**Work to be completed:**
Format the records below as a Markdown table with the columns Number and Record line, starting at the line containing "You are a computer-use agent. Viewport: 1024px" and ending at the line containing "[x=310, y=502]". Number the rows and leave out any blank lines.

#### Data lines ####

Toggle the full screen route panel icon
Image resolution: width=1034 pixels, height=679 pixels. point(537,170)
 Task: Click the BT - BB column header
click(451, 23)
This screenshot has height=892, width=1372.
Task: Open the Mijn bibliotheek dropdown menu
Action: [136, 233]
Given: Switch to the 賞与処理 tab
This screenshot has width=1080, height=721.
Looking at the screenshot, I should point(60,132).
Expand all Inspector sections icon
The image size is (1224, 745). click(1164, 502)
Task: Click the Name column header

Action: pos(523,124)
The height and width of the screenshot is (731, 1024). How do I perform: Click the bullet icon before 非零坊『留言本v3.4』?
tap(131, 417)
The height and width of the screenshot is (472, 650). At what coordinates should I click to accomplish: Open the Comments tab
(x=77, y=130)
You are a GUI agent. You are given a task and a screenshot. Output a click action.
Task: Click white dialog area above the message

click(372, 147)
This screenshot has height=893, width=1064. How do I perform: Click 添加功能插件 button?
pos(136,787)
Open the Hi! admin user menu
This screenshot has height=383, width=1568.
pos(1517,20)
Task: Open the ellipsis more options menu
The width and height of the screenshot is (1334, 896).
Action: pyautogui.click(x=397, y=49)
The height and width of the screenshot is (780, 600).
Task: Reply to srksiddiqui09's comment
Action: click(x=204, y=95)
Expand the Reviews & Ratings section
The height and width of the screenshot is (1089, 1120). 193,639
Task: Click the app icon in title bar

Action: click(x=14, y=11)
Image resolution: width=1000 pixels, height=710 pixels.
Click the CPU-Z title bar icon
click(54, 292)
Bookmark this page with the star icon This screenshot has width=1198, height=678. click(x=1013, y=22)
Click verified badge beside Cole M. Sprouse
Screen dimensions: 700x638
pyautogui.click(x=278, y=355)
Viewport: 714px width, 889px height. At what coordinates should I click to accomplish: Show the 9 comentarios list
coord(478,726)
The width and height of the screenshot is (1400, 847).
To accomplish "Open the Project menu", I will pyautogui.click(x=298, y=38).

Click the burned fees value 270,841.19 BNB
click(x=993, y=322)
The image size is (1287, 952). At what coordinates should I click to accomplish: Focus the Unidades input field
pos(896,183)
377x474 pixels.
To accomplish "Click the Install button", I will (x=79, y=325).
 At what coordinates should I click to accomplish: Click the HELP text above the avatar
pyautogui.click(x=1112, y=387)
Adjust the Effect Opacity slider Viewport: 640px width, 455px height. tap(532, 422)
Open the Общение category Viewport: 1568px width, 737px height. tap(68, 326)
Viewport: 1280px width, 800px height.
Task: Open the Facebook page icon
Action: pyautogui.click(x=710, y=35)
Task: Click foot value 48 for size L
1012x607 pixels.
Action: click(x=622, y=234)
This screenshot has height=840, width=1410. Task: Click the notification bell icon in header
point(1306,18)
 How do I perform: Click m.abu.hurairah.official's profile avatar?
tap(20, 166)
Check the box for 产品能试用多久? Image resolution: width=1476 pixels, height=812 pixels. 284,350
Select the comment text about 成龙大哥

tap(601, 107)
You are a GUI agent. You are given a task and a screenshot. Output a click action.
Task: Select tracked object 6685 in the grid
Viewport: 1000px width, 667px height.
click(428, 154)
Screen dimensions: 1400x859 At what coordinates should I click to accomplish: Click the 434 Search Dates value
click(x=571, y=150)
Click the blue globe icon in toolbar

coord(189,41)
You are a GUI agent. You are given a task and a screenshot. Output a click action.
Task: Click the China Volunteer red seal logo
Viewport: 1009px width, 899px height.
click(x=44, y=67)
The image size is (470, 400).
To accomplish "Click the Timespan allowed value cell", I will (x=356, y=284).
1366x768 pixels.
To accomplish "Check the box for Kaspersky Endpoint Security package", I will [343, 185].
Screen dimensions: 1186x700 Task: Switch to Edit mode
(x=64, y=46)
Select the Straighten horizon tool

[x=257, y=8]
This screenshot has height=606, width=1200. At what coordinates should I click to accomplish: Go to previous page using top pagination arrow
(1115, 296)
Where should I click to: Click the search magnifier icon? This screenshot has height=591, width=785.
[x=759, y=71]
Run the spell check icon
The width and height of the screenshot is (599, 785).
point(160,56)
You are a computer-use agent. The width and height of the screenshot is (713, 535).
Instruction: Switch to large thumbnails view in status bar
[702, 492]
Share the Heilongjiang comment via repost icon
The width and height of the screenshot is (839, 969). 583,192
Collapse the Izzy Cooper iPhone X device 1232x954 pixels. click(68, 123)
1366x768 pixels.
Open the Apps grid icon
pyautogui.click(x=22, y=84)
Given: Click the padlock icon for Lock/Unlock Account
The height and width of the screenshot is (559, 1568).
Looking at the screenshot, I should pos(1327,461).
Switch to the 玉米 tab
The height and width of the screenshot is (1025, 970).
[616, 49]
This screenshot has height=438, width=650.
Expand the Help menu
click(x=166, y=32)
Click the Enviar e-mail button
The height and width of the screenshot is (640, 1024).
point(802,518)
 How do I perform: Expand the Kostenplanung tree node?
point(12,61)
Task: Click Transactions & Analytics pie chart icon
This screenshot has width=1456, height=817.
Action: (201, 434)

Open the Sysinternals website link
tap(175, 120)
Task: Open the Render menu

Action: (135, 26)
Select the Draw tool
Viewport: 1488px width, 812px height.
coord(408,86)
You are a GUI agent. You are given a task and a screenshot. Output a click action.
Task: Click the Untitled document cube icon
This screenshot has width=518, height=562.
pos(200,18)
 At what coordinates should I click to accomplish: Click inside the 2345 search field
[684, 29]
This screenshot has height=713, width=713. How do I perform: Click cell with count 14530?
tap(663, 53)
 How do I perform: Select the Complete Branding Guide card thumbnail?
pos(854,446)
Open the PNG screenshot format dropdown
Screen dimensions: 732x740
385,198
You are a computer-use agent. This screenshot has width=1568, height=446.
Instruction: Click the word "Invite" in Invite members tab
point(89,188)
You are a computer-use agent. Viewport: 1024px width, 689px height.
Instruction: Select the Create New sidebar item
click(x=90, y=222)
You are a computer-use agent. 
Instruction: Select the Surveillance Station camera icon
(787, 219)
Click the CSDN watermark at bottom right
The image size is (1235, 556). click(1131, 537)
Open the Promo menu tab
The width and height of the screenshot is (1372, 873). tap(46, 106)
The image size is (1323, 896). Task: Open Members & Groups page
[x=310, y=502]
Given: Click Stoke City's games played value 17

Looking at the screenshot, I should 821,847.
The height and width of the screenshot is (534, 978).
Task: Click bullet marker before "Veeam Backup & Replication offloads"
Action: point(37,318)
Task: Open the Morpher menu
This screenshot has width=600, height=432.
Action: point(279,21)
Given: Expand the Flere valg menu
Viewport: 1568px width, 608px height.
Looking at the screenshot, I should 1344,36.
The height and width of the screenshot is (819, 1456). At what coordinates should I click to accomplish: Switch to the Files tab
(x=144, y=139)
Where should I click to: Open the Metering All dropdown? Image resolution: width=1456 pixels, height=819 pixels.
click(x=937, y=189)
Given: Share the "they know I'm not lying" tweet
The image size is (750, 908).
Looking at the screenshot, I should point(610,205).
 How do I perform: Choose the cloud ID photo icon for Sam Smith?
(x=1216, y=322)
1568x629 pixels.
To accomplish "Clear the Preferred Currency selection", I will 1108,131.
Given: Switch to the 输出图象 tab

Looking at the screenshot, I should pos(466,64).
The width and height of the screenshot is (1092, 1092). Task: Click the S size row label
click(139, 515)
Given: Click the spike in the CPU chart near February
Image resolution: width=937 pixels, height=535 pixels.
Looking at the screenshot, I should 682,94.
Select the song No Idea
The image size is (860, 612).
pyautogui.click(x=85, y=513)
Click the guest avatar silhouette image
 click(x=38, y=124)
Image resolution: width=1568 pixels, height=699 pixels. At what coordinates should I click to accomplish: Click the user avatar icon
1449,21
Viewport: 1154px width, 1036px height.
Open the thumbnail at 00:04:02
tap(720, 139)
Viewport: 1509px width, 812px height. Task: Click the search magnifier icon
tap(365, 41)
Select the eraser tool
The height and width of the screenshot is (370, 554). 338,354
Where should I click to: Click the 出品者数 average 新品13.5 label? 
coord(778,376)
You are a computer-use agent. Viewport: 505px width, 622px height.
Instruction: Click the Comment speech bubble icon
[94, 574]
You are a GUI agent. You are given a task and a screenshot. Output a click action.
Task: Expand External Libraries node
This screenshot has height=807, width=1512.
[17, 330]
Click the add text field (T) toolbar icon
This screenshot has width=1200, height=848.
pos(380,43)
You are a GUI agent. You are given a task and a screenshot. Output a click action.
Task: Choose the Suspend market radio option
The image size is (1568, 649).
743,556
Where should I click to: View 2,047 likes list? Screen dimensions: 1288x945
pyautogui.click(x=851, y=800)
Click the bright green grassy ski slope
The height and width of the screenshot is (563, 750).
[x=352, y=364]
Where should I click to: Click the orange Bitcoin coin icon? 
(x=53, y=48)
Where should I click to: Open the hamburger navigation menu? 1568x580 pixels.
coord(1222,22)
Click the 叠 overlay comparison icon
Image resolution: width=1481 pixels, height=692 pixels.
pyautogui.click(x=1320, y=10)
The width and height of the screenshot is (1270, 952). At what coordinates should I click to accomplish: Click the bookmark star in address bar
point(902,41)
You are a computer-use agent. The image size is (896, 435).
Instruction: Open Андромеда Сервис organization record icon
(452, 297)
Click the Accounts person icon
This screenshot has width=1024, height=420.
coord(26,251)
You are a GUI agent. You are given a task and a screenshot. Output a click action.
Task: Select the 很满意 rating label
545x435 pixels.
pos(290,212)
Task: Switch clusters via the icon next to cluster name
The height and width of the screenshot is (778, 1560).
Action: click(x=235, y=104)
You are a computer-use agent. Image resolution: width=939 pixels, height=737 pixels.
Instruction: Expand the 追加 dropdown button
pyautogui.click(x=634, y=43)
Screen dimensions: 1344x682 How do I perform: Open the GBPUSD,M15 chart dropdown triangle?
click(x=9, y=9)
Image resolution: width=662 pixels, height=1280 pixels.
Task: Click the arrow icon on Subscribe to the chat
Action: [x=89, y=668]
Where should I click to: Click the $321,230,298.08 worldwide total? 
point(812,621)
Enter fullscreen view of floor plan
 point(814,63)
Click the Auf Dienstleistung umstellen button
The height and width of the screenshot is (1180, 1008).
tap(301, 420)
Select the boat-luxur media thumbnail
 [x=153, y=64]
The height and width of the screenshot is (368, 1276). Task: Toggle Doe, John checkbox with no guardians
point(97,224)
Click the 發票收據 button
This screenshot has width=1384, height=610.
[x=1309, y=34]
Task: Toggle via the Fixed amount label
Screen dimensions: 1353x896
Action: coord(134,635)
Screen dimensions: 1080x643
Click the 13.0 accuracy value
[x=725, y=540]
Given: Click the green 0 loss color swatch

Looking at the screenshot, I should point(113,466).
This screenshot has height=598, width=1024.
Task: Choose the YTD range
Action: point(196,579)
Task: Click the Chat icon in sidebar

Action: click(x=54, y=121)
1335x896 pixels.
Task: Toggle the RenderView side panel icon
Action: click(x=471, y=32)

####

**Expected answer:**
| Number | Record line |
|---|---|
| 1 | You are a computer-use agent. Viewport: 1024px width, 689px height. |
| 2 | Instruction: Select the Create New sidebar item |
| 3 | click(x=90, y=222) |
| 4 | You are a computer-use agent.  |
| 5 | Instruction: Select the Surveillance Station camera icon |
| 6 | (787, 219) |
| 7 | Click the CSDN watermark at bottom right |
| 8 | The image size is (1235, 556). click(1131, 537) |
| 9 | Open the Promo menu tab |
| 10 | The width and height of the screenshot is (1372, 873). tap(46, 106) |
| 11 | The image size is (1323, 896). Task: Open Members & Groups page |
| 12 | [x=310, y=502] |